You can see that by 1 randomization and calculating the co-presence table, all values (except two of them) are equal or greater than values in corresponding cells of table2(reference). And that's why we see in table5(output)

When it goes to the next randomization the same calculation has to be done and for those equal or greater values table5(output) has to be updated in each round of randomization.
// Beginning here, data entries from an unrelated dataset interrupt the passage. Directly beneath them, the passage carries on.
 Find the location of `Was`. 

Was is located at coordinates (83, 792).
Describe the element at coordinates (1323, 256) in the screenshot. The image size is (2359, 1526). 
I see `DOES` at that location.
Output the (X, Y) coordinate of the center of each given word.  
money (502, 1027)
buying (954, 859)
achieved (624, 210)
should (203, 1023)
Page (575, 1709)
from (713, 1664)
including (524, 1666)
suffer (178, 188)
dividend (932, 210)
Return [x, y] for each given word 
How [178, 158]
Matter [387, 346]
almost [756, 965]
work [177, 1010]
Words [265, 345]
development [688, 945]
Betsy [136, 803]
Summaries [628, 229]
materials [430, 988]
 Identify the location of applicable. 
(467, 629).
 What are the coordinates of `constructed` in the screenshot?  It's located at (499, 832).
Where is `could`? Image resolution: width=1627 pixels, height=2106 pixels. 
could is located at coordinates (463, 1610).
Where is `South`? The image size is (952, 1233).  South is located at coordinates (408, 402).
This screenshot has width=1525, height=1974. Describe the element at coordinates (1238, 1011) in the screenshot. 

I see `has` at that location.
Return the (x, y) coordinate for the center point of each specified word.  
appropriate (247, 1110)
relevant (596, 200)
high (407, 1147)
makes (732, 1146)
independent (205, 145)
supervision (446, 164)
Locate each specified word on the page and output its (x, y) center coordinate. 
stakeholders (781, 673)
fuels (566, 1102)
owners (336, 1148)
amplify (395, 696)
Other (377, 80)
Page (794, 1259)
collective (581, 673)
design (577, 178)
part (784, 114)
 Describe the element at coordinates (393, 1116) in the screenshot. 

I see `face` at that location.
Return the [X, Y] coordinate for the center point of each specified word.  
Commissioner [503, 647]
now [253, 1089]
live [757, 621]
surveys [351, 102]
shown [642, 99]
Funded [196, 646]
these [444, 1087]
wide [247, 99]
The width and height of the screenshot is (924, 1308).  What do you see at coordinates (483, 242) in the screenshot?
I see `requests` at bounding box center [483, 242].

Lets assume that we do the randomization 10 times. The table5(output) would be something similar to this:

V1 V2 V3 V4
V1 10 8 10 6
V2 1 10 10 2
V3 10 10 10 10
V4 7 3 10 10

(In the following link I found a discussion regarding generating random matrix with similar conditions to my problem. It might be useful...
random - Randomize matrix in perl, keeping row and column totals the same - Stack Overflow)

Thanks for your patience to read this thread! Any ideas in Perl or Shell would be so helpful!